Projects are still in the making, that’s why they are not yet visible to Makerfox users :wink: But it’s not exactly secret either, so here are a bit more details: you’re right, there will be project accounts like LOTE4, but as a feature: one user can add several projects and switch between them without entering a password, and share access to them with other “makers”. Project support works like the current Makerfox Transfer feature, just that it is done from a project directory where each project can present itself, and that users can configure weekly limits (or something, not too clear) to prevent unwanted effects when donating larger amounts over time.

And you’re right, I should also explain how normal inter-project collaboration works. Project Support is just that, plus that it’s not necessarily the project team which puts in the services to compensate their side of the exchange – now it can be donors, which allows for funny aggregation effects like in crowdfunding.
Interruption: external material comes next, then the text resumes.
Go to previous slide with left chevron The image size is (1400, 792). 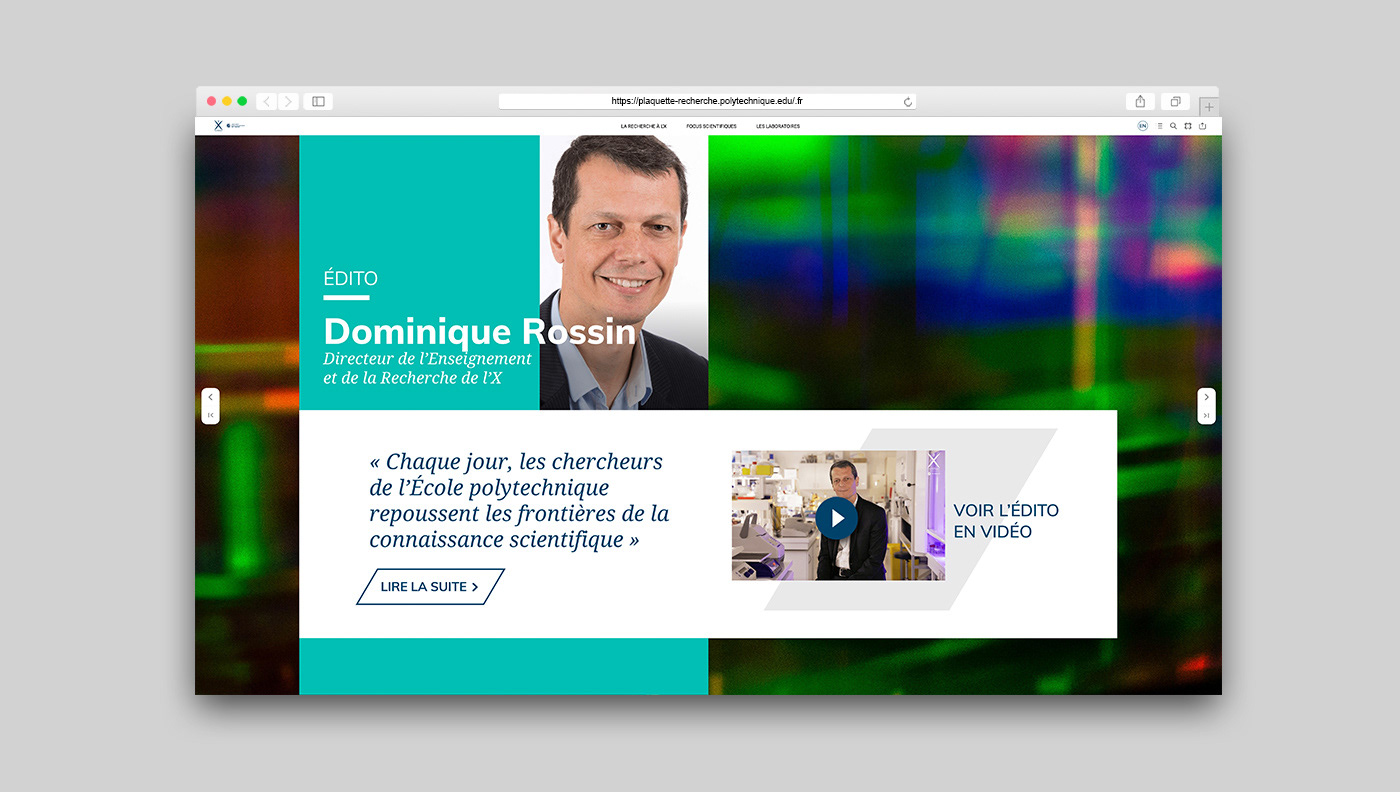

If this feature works as intended, I hope to integrate it with the Edgeryders platform as our means of inter-project collaboration. Edgeryders will be a project too, get many barter value donations, and with them buy social media services to relieve @Noemi from too much work … or so the story goes smiley

Curator’s note

Hey Matt, curator’s note for you (… me). I think you should focus on explaining the economic challenges of the “stewarding free stuff” in some detail before going to explain how your new tool is meant to solve them. Because, that is one of the key questions we’re dealing with in the track on stewardship (see).

For documentation, there could be two tools / patterns to include: network barter in general, and network barter donations. Mention Makerfox as an implementation, but keep it general enough so that others in other contexts can profit from the expertise in the Makerfox design.